Persamaan dengan penelitian ini adalah penggunaan dua variabel

dukungan sosial dan efikasi diri. Perbedaan antara penelitian tersebut dengan

disertasi ini adalah pada penelitian tersebut menggunakan istilah perawatan diri,

pada penelitian ini menggunakan istilah manajemen diri. Selain itu Chlewbowy

menggunakan variabel harapan terhadap hasil, sedangkan penelitian ini

memasukkan variabel depresi dan expressed-emotion.

5. Tesis Ayusmi (2008) berjudul “pelatihan manajemen stres untuk

meningkatkan manajemen diri diabetes pada penderita diabetes mellitus tipe 2” ,

menguji pengaruh pelatihan manajemen stres terhadap peningkatan manajemen

diri. Sama dengan penelitian dalam disertasi ini, penelitian Ayusmi menggunakan

variabel dependen manajemen diri diabetes. Perbedaan kedua penelitian itu

yaitu, pada penelitian disertasi ini dilakukan dengan menggunakan metode survei

dan menggunakan variabel independen efikasi diri, dukungan sosial, expressed-

emotion, dan depresi, sedangkan penelitian Ayusmi (2008) variabel

independennya adalah pelatihan manajemen stres dan metode yang dilakukan

berupa metode eksperimen.

6. Tesis Budiyani (2010) dengan judul “pelatihan manajemen diri untuk

meningkatkan kepatuhan diet pada penderita diabetes melitus tipe II” menguji

pengaruh pelatihan manajemen diri untuk meningkatkan kepatuhan diet pada

penderita diabetes melitus tipe II. Variabel independen yang digunakan Budiyani

(2010) adalah pelatihan manajemen diri, sedangkan disertasi ini menggunakan

manajemen diri sebagai variabel dependen. Metode penelitian yang digunakan

29

oleh Budiyani (2010) yaitu metode eksperimen. Baik Budiyani maupun disertasi

ini berpijak pada Teori Kognitif Sosial.

7. Tesis Ningrum, R.P. (2011) meneliti peran persepsi sakit dan strategi

koping terhadap manajemen diri penyandang diabetes mellitus tipe 2.

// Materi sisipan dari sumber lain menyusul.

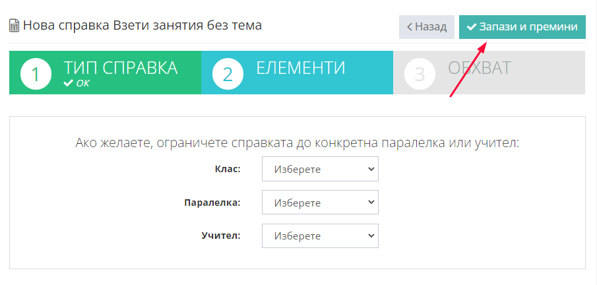Image resolution: width=597 pixels, height=285 pixels.
Task: Click the number 3 step circle
Action: coord(420,73)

Persamaan penelitian Ningrum (2011) dengan disertasi ini ada pada variabel

dependen, yaitu manajemen diri, namun berbeda pada variabel independen yang

digunakan. Ningrum menggunakan peran sakit dan strategi koping sebagai

variabel dependen, sedangkan disertasi ini meneliti efikasi diri, dukungan sosial,

expressed- emotion, dan depresi. Metode penelitian yang digunakan sama, yaitu

metode survei.

8. Disertasi Donsu, J.D.T. (2014) meneliti peran faktor-faktor psikologis

terhadap depresi pada diabetes mellitus tipe-2 (DM-2). Kata “faktor-faktor

psikologis” yang digunakan oleh Donsu (2014) mirip dengan yang digunakan

dalam disertasi ini, yaitu “faktor-faktor psikososial”. Berbeda dengan Donsu

(2014), yang menggunakan variabel depresi sebagai variabel dependen,

disertasi ini menempatkan depresi sebagai salah satu variabel independen.

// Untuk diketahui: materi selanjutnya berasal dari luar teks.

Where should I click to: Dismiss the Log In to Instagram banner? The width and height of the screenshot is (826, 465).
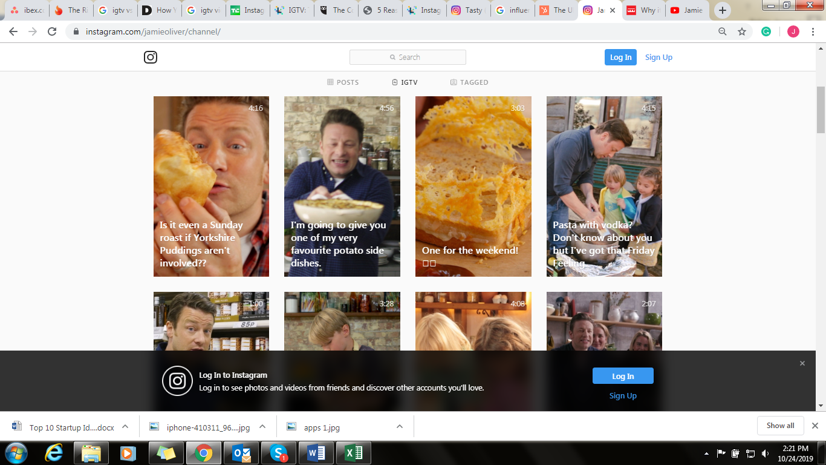click(x=802, y=363)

Ada beberapa catatan penulis terhadap karya ilmiah yang telah

disebutkan dalam Keaslian Penelitian. Catatan tersebut adalah sebagai berikut:

1. Pada penelitian Rahim-Williams (2004), Rahim-Williams menggunakan

konsep “The Cultural Construction and Explanatory Model of Health and Illness”,

sedangkan Chlewboy (2002), Merril (2005), Skarbek (2006), Xu (2005),

menyebut Teori Kognitif Sosial dari Bandura karena menggunakan variabel

efikasi diri, yang berasal dari konsep Bandura. Namun demikian, Teori Kognitif

Sosial tidak digunakan untuk menjelaskan konsep penelitian mereka secara

utuh. Penelitian disertasi ini menggunakan landasan teori berdasarkan Teori

Kognitif Sosial dari Bandura (1986, 1989).

30

2. Dari sembilan karya ilmiah yang telah disebutkan, satu menggunakan

metode kualitatif dan delapan lainnya menggunakan metode kuantitatif, dua

diantaranya menggunakan metode eksperimen. Pada disertasi Rahim-Wiiliams

(2004) jenis metode kualitatif yang digunakan adalah grounded. Tiga karya ilmiah

(Merril, 2005; Chlewboy, 2002, Skarbek, 2006) menggunakan analisis statistik

korelasi, t-test, untuk menganalisis variabel satu per satu. Tiga tesis lainnya,

yaitu Ayuzmi (2008) menggunakan anava, Budiyani (2010) menggunakan

analisis non parametrik untuk menguji perbedaan kepatuhan diet subjek sebelum

dan sesudah pelatihan, dan Ningrum (2011) menggunakan analisis mediasi. Dua

disertasi (Donsu, 2014; Xu, 2005) menggunakan Structural Equation Model

(SEM). Pada penelitian disertasi ini analisis data menggunakan analisis jalur.